Reorganization in the form of separation
We have recorded the key points for you in a separate table.
Nuances
Capital contribution
Contribution to property on the basis of subparagraph 3.7 of paragraph 1 of article 251 of the Tax Code of the Russian Federation
Free transfer of property on the basis of subparagraph 11, paragraph 1, article 251 of the Tax Code of the Russian Federation
Extraction procedure
Organizational and legal form of the company receiving the property
Any
Only business companies and partnerships
Any in which there is an authorized / share capital or fund (JSC, LLC, business partnership / partnership)
Any
The amount of shares / shares of the transferring party in the authorized capital of the recipient company
Any
Any
50% or more. Not only direct, but also indirect participation is taken into account
Any
Does the size of the share of the transferring party in the Criminal Code change?
Yes
Not
Not
Not
Tax liabilities
For organizations on DOS:
no income tax
the transferring party must recover the VAT, the receiving party – can accept for deduction (subject to the application of DOS)
For organizations on DOS:
no income tax
the transferring party must recover the VAT, the receiving party cannot deduct
For organizations on DOS:
no income tax
the transferring party must recover the VAT, the receiving party cannot deduct
For organizations on DOS:
no income tax
the reorganized company has no obligation to accrue VAT or recover it. The host party is also not obliged to recover VAT
if the successor transfers to the simplified tax system, he is obliged to restore VAT for the reorganized organization
What can be transferred
Cash, securities, other property, property and other rights having a monetary value. This list should be in the charter
Property, property/non-property rights
Property and property rights. According to the Civil Code of the Russian Federation, non-cash money refers to property rights. From 01/01/2019 to 11/22/2020, their transfer under this item was not possible.

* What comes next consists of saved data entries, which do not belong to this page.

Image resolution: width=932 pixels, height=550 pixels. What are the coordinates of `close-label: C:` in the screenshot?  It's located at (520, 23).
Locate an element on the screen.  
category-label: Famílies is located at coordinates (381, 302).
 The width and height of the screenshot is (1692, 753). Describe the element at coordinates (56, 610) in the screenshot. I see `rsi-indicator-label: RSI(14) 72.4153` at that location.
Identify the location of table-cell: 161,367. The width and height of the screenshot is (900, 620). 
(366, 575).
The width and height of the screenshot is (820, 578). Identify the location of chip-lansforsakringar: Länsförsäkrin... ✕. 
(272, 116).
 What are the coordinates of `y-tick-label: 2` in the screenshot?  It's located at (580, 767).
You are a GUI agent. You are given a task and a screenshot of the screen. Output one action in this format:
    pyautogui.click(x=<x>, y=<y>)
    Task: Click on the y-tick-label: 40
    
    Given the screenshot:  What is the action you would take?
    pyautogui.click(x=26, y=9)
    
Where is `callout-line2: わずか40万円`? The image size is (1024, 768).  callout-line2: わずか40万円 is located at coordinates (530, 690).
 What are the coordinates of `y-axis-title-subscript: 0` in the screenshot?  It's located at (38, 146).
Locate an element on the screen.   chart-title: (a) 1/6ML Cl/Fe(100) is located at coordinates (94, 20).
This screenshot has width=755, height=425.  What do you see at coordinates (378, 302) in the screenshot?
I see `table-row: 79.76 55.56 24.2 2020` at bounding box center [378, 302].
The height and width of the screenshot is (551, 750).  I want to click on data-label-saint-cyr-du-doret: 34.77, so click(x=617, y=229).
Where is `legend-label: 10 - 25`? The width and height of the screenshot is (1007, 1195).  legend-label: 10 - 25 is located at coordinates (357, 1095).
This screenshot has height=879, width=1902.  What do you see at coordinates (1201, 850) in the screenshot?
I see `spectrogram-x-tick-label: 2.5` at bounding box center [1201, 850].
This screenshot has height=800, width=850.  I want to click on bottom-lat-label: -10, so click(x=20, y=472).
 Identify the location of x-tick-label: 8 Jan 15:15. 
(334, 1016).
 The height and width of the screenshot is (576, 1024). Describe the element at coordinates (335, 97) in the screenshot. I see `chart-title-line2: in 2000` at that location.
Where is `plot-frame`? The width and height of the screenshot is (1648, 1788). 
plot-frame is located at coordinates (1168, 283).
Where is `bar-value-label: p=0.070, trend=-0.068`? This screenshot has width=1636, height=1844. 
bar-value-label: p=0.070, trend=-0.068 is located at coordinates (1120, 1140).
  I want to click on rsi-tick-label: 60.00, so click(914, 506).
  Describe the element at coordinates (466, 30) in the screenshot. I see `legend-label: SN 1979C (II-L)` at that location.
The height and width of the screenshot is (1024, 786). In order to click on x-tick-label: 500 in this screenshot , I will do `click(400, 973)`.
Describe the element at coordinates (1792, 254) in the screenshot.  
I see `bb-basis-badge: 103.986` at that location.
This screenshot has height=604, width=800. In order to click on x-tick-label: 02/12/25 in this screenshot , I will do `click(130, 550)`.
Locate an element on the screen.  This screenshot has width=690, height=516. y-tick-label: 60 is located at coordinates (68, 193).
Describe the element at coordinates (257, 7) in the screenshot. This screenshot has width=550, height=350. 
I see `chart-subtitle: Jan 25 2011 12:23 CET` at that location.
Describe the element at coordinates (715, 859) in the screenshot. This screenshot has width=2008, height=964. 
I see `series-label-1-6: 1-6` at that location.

Cash, securities, other property, property and other rights having a monetary value
Restrictions
Mandatory independent evaluation of non-monetary contribution
It is impossible to transfer property to third parties during the year, including under a lease agreement (except for cash)
Capital contribution
This is the most well-known way of granting property and property rights to a company by its participants. A member of any commercial organization (JSC, LLC, etc.) can make a contribution to the Authorized Capital (MC), both at the stage of company registration and in the course of its activities.
In addition, a contribution to the authorized capital of an LLC can be made by a third party upon joining the membership of the company. In a joint-stock company, a third party can purchase shares during an additional issue – this will be a contribution to the UK. Money, securities, other property or property rights may be contributed to the payment of the authorized capital.
Tax implications
A contribution to the authorized capital of a commercial organization is exempt from income tax (clause 3, clause 1, article 251 of the Tax Code). As for VAT, in a situation where the share in the authorized capital is paid in property, the transferring party to the OSN is obliged to restore the previously deductible VAT (clause 3 of Article 170 of the Tax Code of the Russian Federation) in the amount proportional to the residual (book) value, excluding revaluation (in fixed assets and intangible assets).
However, the receiving party, if it is also on the general taxation system, takes into account the same amount of tax as deductions after the property is registered.